By purchasing renewable energy — including wind, solar and hydro — companies can significantly reduce their carbon emissions and use less fossil fuels, benefitting both their business and the environment.
According to BloombergNEF, businesses signed a record 36.7GW of corporate renewable power purchase agreements (PPAs) in 2022, equivalent to approximately 10% of all the renewable power capacity added globally that year.
With more than 600 projects globally, Amazon is the world’s largest corporate purchaser of renewable energy.
This also supports solar and wind initiatives in regions with polluted grids to help curb emissions.
Amazon: A renewable energy powerhouse
Amazon is committed to a future powered entirely by renewable energy, something underpinned by its title as the world’s largest corporate purchaser of renewable energy for five years running.

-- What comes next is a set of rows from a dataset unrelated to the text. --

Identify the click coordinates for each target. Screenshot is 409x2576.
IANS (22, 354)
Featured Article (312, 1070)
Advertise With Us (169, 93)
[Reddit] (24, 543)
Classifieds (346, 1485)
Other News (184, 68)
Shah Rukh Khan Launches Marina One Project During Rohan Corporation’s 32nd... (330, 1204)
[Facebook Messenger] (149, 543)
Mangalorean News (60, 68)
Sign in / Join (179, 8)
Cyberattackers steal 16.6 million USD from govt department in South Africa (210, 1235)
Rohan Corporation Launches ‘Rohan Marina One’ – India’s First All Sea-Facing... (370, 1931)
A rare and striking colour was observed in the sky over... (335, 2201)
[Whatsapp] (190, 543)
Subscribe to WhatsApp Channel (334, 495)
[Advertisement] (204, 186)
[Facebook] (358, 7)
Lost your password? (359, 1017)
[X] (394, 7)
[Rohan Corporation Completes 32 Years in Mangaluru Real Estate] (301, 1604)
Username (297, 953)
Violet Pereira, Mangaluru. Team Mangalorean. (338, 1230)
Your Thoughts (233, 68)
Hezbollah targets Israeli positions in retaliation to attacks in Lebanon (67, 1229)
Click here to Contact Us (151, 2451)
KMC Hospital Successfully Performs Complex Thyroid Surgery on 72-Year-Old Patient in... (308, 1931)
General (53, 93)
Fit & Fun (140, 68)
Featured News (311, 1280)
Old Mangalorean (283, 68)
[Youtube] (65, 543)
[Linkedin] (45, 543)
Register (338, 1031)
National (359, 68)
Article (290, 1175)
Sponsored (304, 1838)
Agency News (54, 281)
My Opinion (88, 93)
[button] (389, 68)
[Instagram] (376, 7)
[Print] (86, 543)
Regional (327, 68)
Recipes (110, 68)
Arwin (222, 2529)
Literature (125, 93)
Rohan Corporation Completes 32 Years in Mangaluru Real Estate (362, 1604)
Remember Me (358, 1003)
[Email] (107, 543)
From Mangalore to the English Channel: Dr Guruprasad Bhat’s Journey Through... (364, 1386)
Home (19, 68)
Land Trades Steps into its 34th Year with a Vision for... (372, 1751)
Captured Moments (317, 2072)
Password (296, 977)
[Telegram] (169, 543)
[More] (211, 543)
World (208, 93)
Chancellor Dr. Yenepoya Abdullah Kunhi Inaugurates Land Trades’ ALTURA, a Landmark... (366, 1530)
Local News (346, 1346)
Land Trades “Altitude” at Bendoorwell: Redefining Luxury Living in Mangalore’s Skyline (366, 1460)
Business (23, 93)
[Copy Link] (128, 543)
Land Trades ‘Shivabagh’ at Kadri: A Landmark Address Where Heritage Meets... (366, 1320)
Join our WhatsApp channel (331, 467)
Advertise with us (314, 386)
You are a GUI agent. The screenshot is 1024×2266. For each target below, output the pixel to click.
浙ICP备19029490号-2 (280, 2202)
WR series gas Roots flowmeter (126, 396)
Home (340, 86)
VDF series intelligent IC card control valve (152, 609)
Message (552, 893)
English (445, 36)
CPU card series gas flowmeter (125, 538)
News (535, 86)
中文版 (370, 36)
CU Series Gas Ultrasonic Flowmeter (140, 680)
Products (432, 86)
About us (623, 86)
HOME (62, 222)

“Amazon isn’t just the top corporate purchaser of solar and wind, we’re also prioritising projects in the locations where they can have the biggest impact on curbing emissions and improving the local environment,” Amazon’s CSO Kara Hurst says.

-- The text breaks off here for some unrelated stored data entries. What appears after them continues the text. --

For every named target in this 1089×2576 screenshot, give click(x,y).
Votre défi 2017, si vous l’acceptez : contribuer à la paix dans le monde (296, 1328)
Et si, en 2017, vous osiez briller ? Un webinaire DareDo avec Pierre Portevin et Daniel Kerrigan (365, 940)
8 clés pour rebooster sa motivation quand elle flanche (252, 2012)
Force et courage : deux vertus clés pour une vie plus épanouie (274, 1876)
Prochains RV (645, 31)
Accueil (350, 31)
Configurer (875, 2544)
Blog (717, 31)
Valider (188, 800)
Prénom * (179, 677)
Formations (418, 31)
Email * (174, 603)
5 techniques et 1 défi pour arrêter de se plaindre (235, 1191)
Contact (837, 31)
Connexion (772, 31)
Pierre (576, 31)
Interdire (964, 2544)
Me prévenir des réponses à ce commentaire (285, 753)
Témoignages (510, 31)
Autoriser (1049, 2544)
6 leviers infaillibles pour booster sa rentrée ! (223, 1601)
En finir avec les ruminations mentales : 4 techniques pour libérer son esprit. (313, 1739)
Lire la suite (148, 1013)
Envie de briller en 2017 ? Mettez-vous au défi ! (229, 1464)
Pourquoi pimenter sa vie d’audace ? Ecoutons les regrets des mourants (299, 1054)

“When it comes to addressing climate change, speed and location matter.
“From collaborating on new energy policies, to accelerating renewables in underserved regions, Amazon is working to help decarbonise grids around the world as quickly as possible.”
As well as purchasing renewable energy from projects around the world, Amazon also supports their creation — meaning that without Amazon, many projects would not exist.

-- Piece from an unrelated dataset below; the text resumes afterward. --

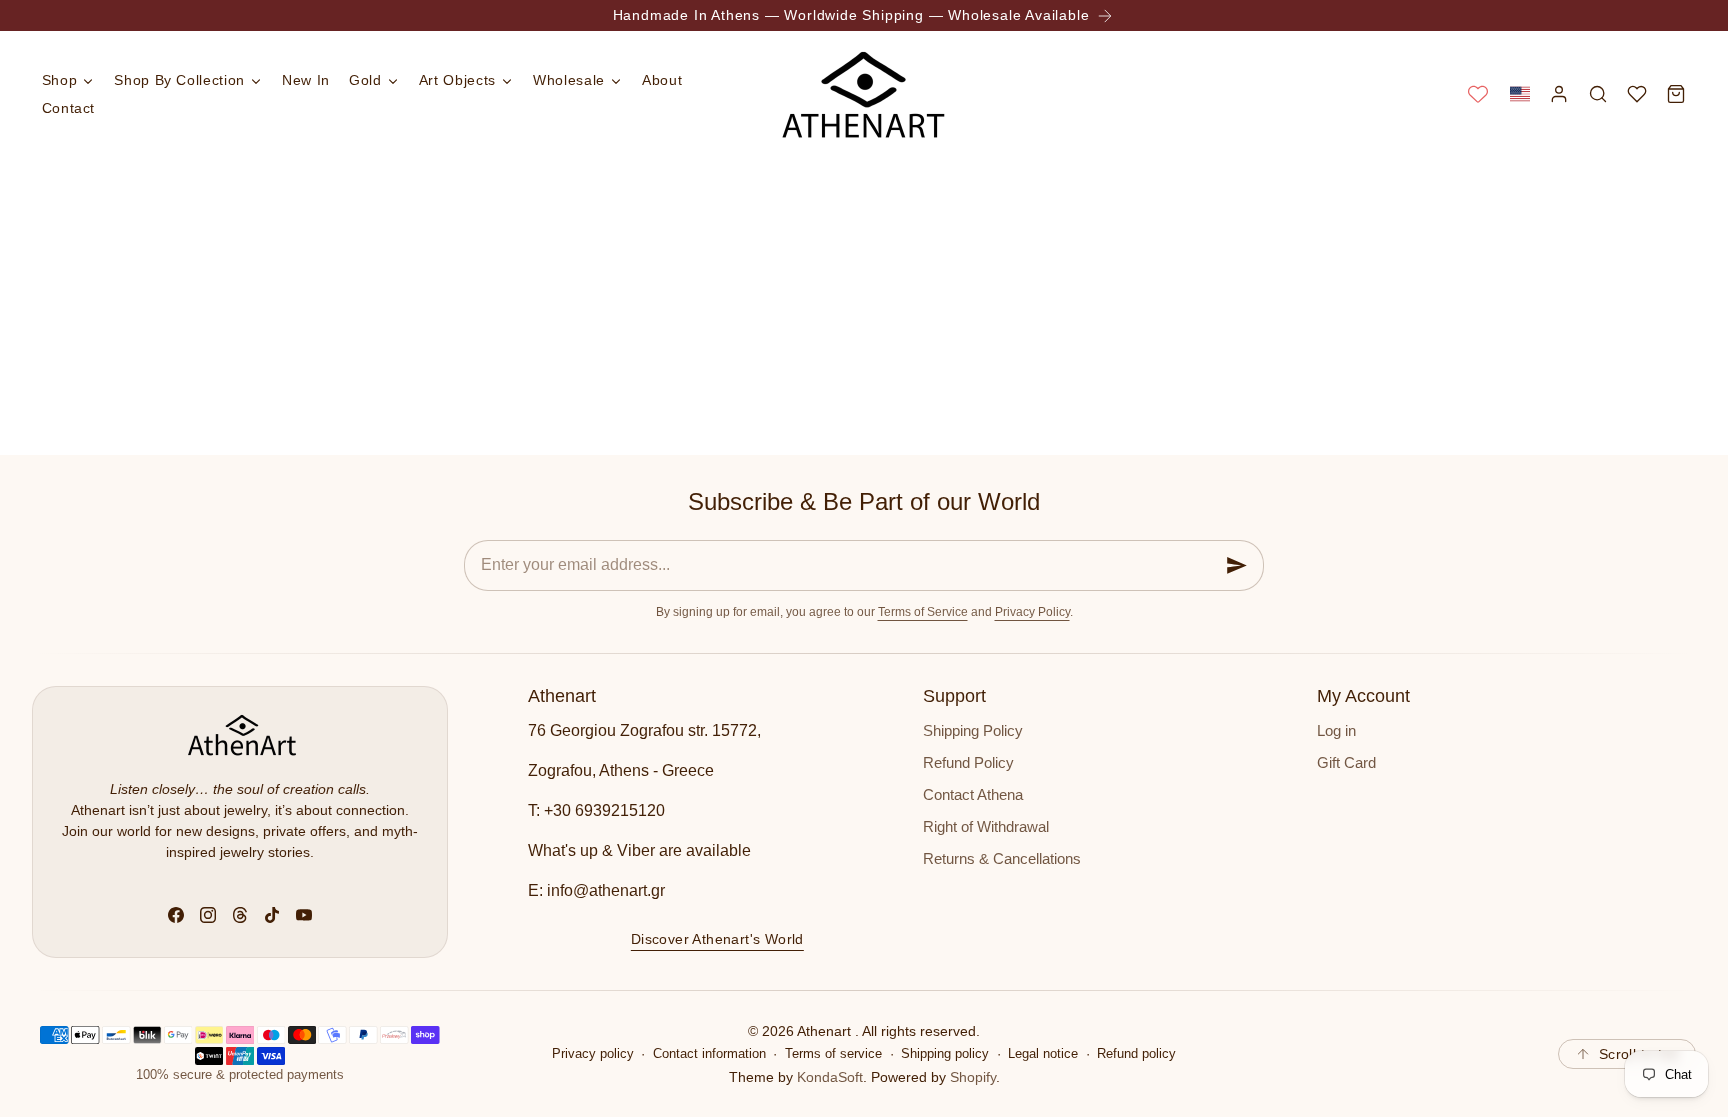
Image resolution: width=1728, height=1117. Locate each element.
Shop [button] (60, 80)
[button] (1519, 93)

These projects have a combined capability that is able to powering the equivalent of 8.3 million US homes.
“Through these projects, we help match the electricity consumed by our operations and bring net-new renewable energy to the grid, making it more sustainable and reliable for everyone,” Amazon says.
“We’re also focused on placing projects on grids that rely heavily on carbon-intensive energy sources, where a solar or wind farm can have an even greater impact on avoiding carbon emissions and help phase out less sustainable energy options.”
Amazon’s renewable energy journey
To date, Amazon has expanded its renewable energy portfolio to include more than 600 wind and solar projects globally.
The company has strategically invested in more than 40 utility-scale solar and wind projects across regions with significant fossil fuel dependency and high emission rates. These investments span multiple countries, including Australia, China, Greece, India, Indonesia, Poland and South Africa, as well as US states such as Louisiana and Mississippi.
This enables Amazon to maximise the impact of its renewable energy initiatives in curbing emissions and improving local environmental conditions.
In its 2023 sustainability report, Amazon declared that it had reached its 100% renewables target seven years early — with the original goal being to match 100% of the electricity consumed by its global operations with renewable energy by the end of the decade.
Notable projects include its Great Prairie wind farm in Texas, which is the largest renewable energy project in Amazon’s global portfolio. The site is home to 350 wind turbines and more than 1,000MW of total capacity.
Over in China, Amazon’s Daqing wind farm boasts 27 turbines, generating more than 300,000MWh of clean energy annually.
And in Brazil, its 122MW solar farm — Amazon's first project in South America — includes a US$380,000 investment in environmental programmes.
“Building renewable energy anywhere is a good thing, but studies show that building projects in hard-to-decarbonise communities drives the greatest environmental impact — an important step that too many companies are leaving behind,” Gavin McCormick, Executive Director of WattTime and Co-Founder of Climate TRACE says.
“Amazon is proving it is possible to bring renewable energy to high-impact regions like Poland, South Africa and India.
“While these regions might be challenging to build in, they aren’t impossible and these investments are a critical step to helping slow the pace of climate change.”